Wait, How Did They Want To Create Yoda For The Empire Strikes Back?

The Star Wars visionaries behind the sagely swamp-dwelling Jedi Master, Yoda always had ambitions to be memorably eccentric with his design. However, an interesting tidbit has surfaced indicating that the original on-screen puppet we know and love was actually set to be played by a live primate!

According to StarWars.com, it seems that the iconic Yoda puppet performed and voiced by Frank Oz was not how the diminutive 900 year-old Force-wielding mentor was meant to be portrayed. Instead, a trained monkey in a costume was the originally intended method of bringing the wise and powerful Yoda to life. Apparently, the costumed monkey was to be trained to walk around the Dagobah set with Yoda’s signature cane.

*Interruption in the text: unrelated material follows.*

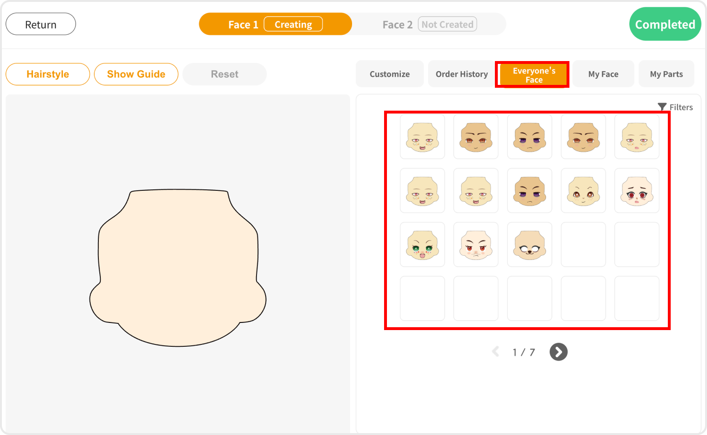
Task: Switch to Order History tab
Action: click(461, 74)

Thankfully, the hare-brained nature of that proposal was pointed out by members of the crew who worked on 1968’s 2001: A Space Odyssey; specifically the famous "dawn of man" scene. (Embedded below.) According to them, apes on movie sets are more trouble than they're worth. While exactly what went wrong with the 2001 scene was not explained, it is known to be mostly comprised of costumed actors giving their best efforts hunching and hopping to act primate-like. However, some baby chimps were apparently used during the scenes. Thus, the crew, recalling a frustrating shooting experience, helped put the kibosh on costumed monkey idea. Of course, memories of the equally frustrating experience during the Star Wars shoot of putting fur suits on elephants to make banthas might have also caused some fateful second-guessing.

Even without the 20/20 vision of hindsight, one must still wonder how an idea that today would be met with derision from animal rights groups, would have been perceived as possible. Well, it’s important to remember that coming off the epoch-altering first Star Wars film in 1977, armed with a significantly buffed budget, the creative ambitions for 1980’s The Empire Strikes Back were stratospheric and Yoda was a key component to the film. Thus, some wacky, potentially-pharmaceutically-inspired ideas were welcome in the developmental stages. It was always clear that Yoda had to be something mind-blowing, meant to shatter perceptions.

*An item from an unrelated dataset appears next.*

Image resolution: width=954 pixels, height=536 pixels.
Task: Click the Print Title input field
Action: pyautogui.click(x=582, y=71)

Initial designs by Ralph McQuarrie already displayed him as a short-statured, green reptilian humanoid with an elf hat akin to something from a medieval fantasy. Yet, as the designs made him older and more wrinkled, it was obvious that the character would require a more heartfelt, gestural performance to go along with the unmistakably infectious voice performance of Frank Oz. Industrial Light & Magic tasked artist, Stuart Freeborn, armed with some inspiration from what Jim Henson’s company was putting out at the time, to provide the designs for the on-set puppet that became such an indelible part of global pop-culture.

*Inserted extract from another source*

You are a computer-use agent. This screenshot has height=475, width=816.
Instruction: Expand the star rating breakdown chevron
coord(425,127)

However, Yoda puppets would not be long for the world of film. The version of the Yoda puppet appearing in 1999's The Phantom Menace was harshly criticized and was replaced with a more practical CGI version through the rest of the prequel films. Consequently, TPM Yoda was also eventually swapped with a more textured CGI replacement for the 2011 DVD/Blu-ray re-releases. However, Lucasfilm might have effectively mitigated that initial backlash with the "it could have been a costumed monkey" narrative.